When a family member receives a diagnosis of a mental illness, there is an emotional cost, often in the form of anxiety, that is often felt by family caregivers.
In a new study, researchers at Case Western Reserve University School of Nursing found anxiety is high for the primary caregiver at the initial diagnosis or early in the course of the illness and decreases over time.
“This finding is significant,” said Jaclene A. Zauszniewski, Ph.D., R.N.-B.C., F.A.A.N., the study’s corresponding author.
She attributes the differences to possibly two factors: the family member becomes more stable with treatment or medication, or the caregiver learns to adapt or cope with the situation over time.
The study also found that women new to caregiving tended to get depressed and angry more than those who provided care for some time. Anxiety symptoms were greater for Caucasians than African-Americans.
The findings are based on responses from 60 female caregivers, age 18 to 65, about their experiences when caring for a family member with anxiety, bipolar disorder, severe depression, or schizophrenia.
“The study represents initial steps to examine the connection between caring for a family member with a mental illness and the emotional toll it takes on caregivers — most of whom are women,” Zauszniewski said.
The more educated the caregiver, the more resilient to emotional distress and the more likely the person was to find helpful resources, the study concluded.
And sisters of the people being cared for reported feeling less anxious than caregivers who were the patient’s mother, aunt, cousin, daughter, wife, or grandmother.
Caring for the caregiver and for the cared-for is expected to be a significant issue as the population ages and Baby Boomers become elderly.
The researchers recruited women through flyers posted in Northeast Ohio social service agencies, churches, coffee houses, libraries, and other places.
Each caregiver responded to 10 questions about her negative emotions experienced during the two weeks leading up to an assessment, called the Emotional Symptoms Checklist, that Zauszniewski developed to monitor an individual’s emotional state.
The caregivers also provided the age, diagnosis, and other information of the family member with the mental illness.

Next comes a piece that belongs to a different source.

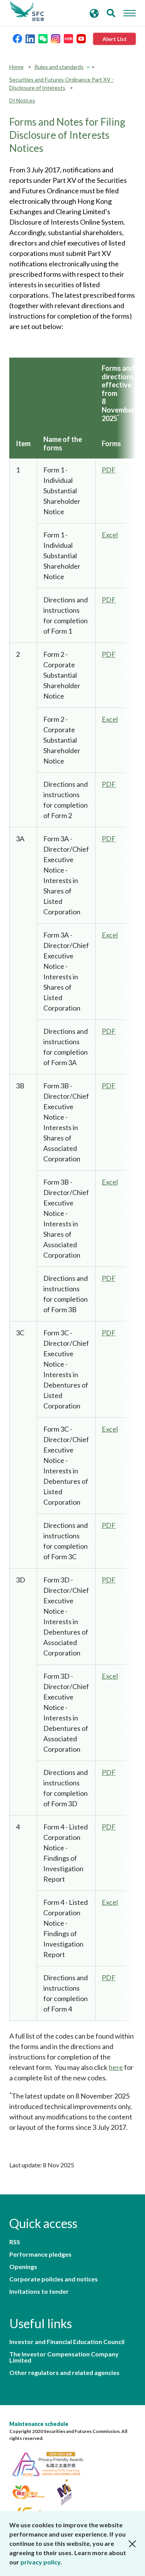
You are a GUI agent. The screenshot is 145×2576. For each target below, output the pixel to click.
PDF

The women caregivers had an average age of 46, while the cared-for person was, on average, 37. The breakdown in diagnoses was: schizophrenia (45 percent), bipolar disorder (45 percent), depression (five percent), and anxiety (one percent). The average length of suffering from mental illness was a little more than 11 years.
Sixty percent (or 36) of the mentally ill family members did not live with their caregivers, who were primarily their mothers.

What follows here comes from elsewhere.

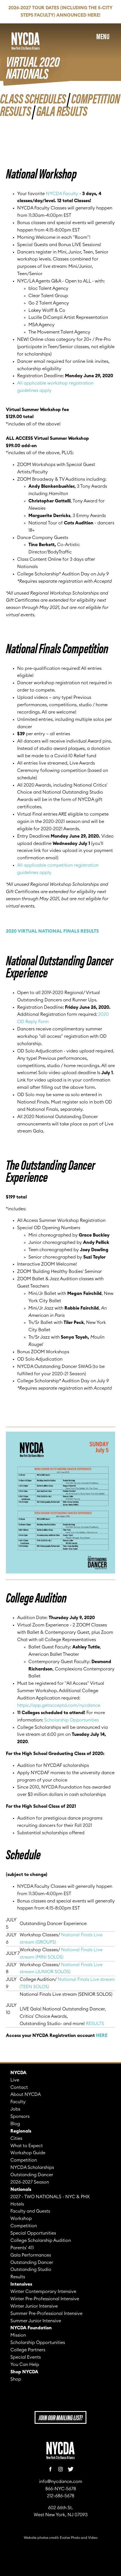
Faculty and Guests (30, 2211)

Yet 68 percent of the caregivers provided direct support through the individual daily activities and reported being more angry. About one-third of the individuals with mental illnesses received indirect care, such as support and encouragement by the woman caregiver.
While the study focused on African-American and Caucasian women, Zauszniewski said a larger long-term study that includes the emotional distress of Latino women would provide a broader look at the experiences of caregivers. A future study would also examine a caregiver’s emotional state over a longer period of time.
Based on her findings, Zauszniewski believes more attention should be paid to how the stress of caring for a mentally ill family member affects the entire family.
She called for interventions for families and education for future nurses that could benefit both the caregiver and the cared-for individual with mental illness.
The results were recently published in the Archives of Psychiatric Nursing.